WHAT NEEDS TO BE DONE –
When you retype the listing, keep every word exactly as it appears.

*** Block opens ***

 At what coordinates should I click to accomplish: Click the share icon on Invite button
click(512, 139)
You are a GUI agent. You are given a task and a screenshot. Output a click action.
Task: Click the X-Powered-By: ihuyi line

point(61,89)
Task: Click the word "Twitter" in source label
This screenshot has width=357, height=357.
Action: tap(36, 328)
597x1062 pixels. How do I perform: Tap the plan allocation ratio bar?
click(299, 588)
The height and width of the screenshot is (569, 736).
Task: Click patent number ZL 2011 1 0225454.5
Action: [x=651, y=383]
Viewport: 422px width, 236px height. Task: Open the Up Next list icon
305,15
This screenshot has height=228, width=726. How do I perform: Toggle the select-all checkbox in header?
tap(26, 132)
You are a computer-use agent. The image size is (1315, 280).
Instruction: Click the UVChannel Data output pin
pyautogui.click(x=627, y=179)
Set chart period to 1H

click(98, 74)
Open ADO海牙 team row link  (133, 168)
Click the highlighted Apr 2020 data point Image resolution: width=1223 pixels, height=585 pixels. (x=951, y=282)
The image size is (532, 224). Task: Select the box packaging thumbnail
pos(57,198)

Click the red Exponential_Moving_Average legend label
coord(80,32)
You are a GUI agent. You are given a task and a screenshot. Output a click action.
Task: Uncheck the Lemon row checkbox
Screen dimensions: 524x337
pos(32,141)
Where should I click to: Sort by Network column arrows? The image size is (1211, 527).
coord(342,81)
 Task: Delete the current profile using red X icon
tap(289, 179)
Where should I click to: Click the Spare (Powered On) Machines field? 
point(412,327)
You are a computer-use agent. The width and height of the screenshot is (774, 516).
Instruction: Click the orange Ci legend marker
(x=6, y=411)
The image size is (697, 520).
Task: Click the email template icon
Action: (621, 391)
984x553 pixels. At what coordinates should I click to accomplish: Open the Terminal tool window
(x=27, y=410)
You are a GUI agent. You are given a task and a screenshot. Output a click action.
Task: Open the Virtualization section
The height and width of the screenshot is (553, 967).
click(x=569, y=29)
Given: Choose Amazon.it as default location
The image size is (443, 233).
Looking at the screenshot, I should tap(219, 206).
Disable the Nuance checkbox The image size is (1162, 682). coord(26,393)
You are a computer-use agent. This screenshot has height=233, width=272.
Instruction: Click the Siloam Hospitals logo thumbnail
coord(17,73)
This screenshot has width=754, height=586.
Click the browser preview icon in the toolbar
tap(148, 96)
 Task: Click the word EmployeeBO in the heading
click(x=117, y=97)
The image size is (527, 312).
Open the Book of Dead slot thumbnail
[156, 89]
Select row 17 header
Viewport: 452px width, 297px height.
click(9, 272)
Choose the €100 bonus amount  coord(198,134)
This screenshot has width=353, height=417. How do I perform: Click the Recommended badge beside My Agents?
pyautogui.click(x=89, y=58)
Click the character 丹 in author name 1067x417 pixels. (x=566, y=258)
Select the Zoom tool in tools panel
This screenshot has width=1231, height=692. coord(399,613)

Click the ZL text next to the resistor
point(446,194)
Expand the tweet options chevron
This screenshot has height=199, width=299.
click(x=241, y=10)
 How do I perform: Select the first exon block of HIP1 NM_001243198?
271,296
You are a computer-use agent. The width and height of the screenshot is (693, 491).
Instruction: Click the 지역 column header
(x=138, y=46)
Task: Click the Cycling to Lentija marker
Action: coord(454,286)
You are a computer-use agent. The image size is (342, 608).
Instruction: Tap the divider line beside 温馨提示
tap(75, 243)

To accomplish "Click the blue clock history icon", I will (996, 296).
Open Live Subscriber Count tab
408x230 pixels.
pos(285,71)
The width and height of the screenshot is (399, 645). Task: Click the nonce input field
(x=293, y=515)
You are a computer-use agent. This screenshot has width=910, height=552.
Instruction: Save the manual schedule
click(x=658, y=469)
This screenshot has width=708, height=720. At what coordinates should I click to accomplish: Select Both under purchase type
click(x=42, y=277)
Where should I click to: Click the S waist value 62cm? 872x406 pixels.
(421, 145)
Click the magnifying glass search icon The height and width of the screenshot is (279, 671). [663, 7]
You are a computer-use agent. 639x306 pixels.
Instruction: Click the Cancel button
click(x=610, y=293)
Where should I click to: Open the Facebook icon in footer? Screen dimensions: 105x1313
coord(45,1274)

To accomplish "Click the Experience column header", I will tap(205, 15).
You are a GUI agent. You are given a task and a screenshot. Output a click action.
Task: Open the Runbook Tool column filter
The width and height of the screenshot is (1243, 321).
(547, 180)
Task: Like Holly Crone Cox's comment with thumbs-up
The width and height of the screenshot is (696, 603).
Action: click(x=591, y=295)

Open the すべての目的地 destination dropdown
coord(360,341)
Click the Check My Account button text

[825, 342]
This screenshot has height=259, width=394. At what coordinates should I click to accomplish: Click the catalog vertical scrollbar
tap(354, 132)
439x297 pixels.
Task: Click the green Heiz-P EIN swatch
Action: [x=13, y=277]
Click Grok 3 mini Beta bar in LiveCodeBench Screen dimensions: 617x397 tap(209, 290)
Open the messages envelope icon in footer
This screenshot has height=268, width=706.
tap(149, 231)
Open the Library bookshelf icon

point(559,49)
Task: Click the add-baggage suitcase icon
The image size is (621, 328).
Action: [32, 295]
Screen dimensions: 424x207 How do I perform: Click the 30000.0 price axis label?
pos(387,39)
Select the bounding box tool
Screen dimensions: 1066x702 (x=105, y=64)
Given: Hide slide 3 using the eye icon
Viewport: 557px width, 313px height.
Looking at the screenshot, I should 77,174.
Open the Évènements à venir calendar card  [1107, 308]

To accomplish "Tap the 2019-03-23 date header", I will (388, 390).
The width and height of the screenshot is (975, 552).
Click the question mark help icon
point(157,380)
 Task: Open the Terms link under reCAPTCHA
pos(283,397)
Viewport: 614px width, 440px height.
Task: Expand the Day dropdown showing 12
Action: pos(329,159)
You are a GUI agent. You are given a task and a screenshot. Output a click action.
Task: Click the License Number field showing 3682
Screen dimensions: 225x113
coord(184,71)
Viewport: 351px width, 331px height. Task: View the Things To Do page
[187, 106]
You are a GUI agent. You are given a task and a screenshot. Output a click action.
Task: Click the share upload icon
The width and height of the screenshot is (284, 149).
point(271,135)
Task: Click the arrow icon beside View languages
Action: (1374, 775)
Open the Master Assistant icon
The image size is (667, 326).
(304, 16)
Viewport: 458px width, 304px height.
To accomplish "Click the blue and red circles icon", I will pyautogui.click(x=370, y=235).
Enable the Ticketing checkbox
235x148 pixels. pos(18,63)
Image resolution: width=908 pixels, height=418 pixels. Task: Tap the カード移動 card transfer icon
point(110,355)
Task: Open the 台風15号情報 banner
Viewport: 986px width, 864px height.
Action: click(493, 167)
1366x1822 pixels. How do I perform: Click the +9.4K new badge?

*** Block closes ***

OUTPUT FOR THIS TASK –
 At what coordinates should I click to accomplish: Click the share icon on Invite button
click(512, 139)
You are a GUI agent. You are given a task and a screenshot. Output a click action.
Task: Click the X-Powered-By: ihuyi line

point(61,89)
Task: Click the word "Twitter" in source label
This screenshot has width=357, height=357.
Action: tap(36, 328)
597x1062 pixels. How do I perform: Tap the plan allocation ratio bar?
click(299, 588)
The height and width of the screenshot is (569, 736).
Task: Click patent number ZL 2011 1 0225454.5
Action: [x=651, y=383]
Viewport: 422px width, 236px height. Task: Open the Up Next list icon
305,15
This screenshot has height=228, width=726. How do I perform: Toggle the select-all checkbox in header?
tap(26, 132)
You are a computer-use agent. The image size is (1315, 280).
Instruction: Click the UVChannel Data output pin
pyautogui.click(x=627, y=179)
Set chart period to 1H

click(98, 74)
Open ADO海牙 team row link  (133, 168)
Click the highlighted Apr 2020 data point Image resolution: width=1223 pixels, height=585 pixels. (x=951, y=282)
The image size is (532, 224). Task: Select the box packaging thumbnail
pos(57,198)

Click the red Exponential_Moving_Average legend label
coord(80,32)
You are a GUI agent. You are given a task and a screenshot. Output a click action.
Task: Uncheck the Lemon row checkbox
Screen dimensions: 524x337
pos(32,141)
Where should I click to: Sort by Network column arrows? The image size is (1211, 527).
coord(342,81)
 Task: Delete the current profile using red X icon
tap(289, 179)
Where should I click to: Click the Spare (Powered On) Machines field? 
point(412,327)
You are a computer-use agent. The width and height of the screenshot is (774, 516).
Instruction: Click the orange Ci legend marker
(x=6, y=411)
The image size is (697, 520).
Task: Click the email template icon
Action: (621, 391)
984x553 pixels. At what coordinates should I click to accomplish: Open the Terminal tool window
(x=27, y=410)
You are a GUI agent. You are given a task and a screenshot. Output a click action.
Task: Open the Virtualization section
The height and width of the screenshot is (553, 967).
click(x=569, y=29)
Given: Choose Amazon.it as default location
The image size is (443, 233).
Looking at the screenshot, I should tap(219, 206).
Disable the Nuance checkbox The image size is (1162, 682). coord(26,393)
You are a computer-use agent. This screenshot has height=233, width=272.
Instruction: Click the Siloam Hospitals logo thumbnail
coord(17,73)
This screenshot has width=754, height=586.
Click the browser preview icon in the toolbar
tap(148, 96)
 Task: Click the word EmployeeBO in the heading
click(x=117, y=97)
The image size is (527, 312).
Open the Book of Dead slot thumbnail
[156, 89]
Select row 17 header
Viewport: 452px width, 297px height.
click(9, 272)
Choose the €100 bonus amount  coord(198,134)
This screenshot has width=353, height=417. How do I perform: Click the Recommended badge beside My Agents?
pyautogui.click(x=89, y=58)
Click the character 丹 in author name 1067x417 pixels. (x=566, y=258)
Select the Zoom tool in tools panel
This screenshot has width=1231, height=692. coord(399,613)

Click the ZL text next to the resistor
point(446,194)
Expand the tweet options chevron
This screenshot has height=199, width=299.
click(x=241, y=10)
 How do I perform: Select the first exon block of HIP1 NM_001243198?
271,296
You are a computer-use agent. The width and height of the screenshot is (693, 491).
Instruction: Click the 지역 column header
(x=138, y=46)
Task: Click the Cycling to Lentija marker
Action: coord(454,286)
You are a computer-use agent. The image size is (342, 608).
Instruction: Tap the divider line beside 温馨提示
tap(75, 243)

To accomplish "Click the blue clock history icon", I will (996, 296).
Open Live Subscriber Count tab
408x230 pixels.
pos(285,71)
The width and height of the screenshot is (399, 645). Task: Click the nonce input field
(x=293, y=515)
You are a computer-use agent. This screenshot has width=910, height=552.
Instruction: Save the manual schedule
click(x=658, y=469)
This screenshot has width=708, height=720. At what coordinates should I click to accomplish: Select Both under purchase type
click(x=42, y=277)
Where should I click to: Click the S waist value 62cm? 872x406 pixels.
(421, 145)
Click the magnifying glass search icon The height and width of the screenshot is (279, 671). [663, 7]
You are a computer-use agent. 639x306 pixels.
Instruction: Click the Cancel button
click(x=610, y=293)
Where should I click to: Open the Facebook icon in footer? Screen dimensions: 105x1313
coord(45,1274)

To accomplish "Click the Experience column header", I will tap(205, 15).
You are a GUI agent. You are given a task and a screenshot. Output a click action.
Task: Open the Runbook Tool column filter
The width and height of the screenshot is (1243, 321).
(547, 180)
Task: Like Holly Crone Cox's comment with thumbs-up
The width and height of the screenshot is (696, 603).
Action: click(x=591, y=295)

Open the すべての目的地 destination dropdown
coord(360,341)
Click the Check My Account button text

[825, 342]
This screenshot has height=259, width=394. At what coordinates should I click to accomplish: Click the catalog vertical scrollbar
tap(354, 132)
439x297 pixels.
Task: Click the green Heiz-P EIN swatch
Action: [x=13, y=277]
Click Grok 3 mini Beta bar in LiveCodeBench Screen dimensions: 617x397 tap(209, 290)
Open the messages envelope icon in footer
This screenshot has height=268, width=706.
tap(149, 231)
Open the Library bookshelf icon

point(559,49)
Task: Click the add-baggage suitcase icon
The image size is (621, 328).
Action: [32, 295]
Screen dimensions: 424x207 How do I perform: Click the 30000.0 price axis label?
pos(387,39)
Select the bounding box tool
Screen dimensions: 1066x702 (x=105, y=64)
Given: Hide slide 3 using the eye icon
Viewport: 557px width, 313px height.
Looking at the screenshot, I should 77,174.
Open the Évènements à venir calendar card  [1107, 308]

To accomplish "Tap the 2019-03-23 date header", I will (388, 390).
The width and height of the screenshot is (975, 552).
Click the question mark help icon
point(157,380)
 Task: Open the Terms link under reCAPTCHA
pos(283,397)
Viewport: 614px width, 440px height.
Task: Expand the Day dropdown showing 12
Action: pos(329,159)
You are a GUI agent. You are given a task and a screenshot. Output a click action.
Task: Click the License Number field showing 3682
Screen dimensions: 225x113
coord(184,71)
Viewport: 351px width, 331px height. Task: View the Things To Do page
[187, 106]
You are a GUI agent. You are given a task and a screenshot. Output a click action.
Task: Click the share upload icon
The width and height of the screenshot is (284, 149).
point(271,135)
Task: Click the arrow icon beside View languages
Action: (1374, 775)
Open the Master Assistant icon
The image size is (667, 326).
(304, 16)
Viewport: 458px width, 304px height.
To accomplish "Click the blue and red circles icon", I will pyautogui.click(x=370, y=235).
Enable the Ticketing checkbox
235x148 pixels. pos(18,63)
Image resolution: width=908 pixels, height=418 pixels. Task: Tap the カード移動 card transfer icon
point(110,355)
Task: Open the 台風15号情報 banner
Viewport: 986px width, 864px height.
Action: click(493, 167)
1366x1822 pixels. How do I perform: Click the +9.4K new badge?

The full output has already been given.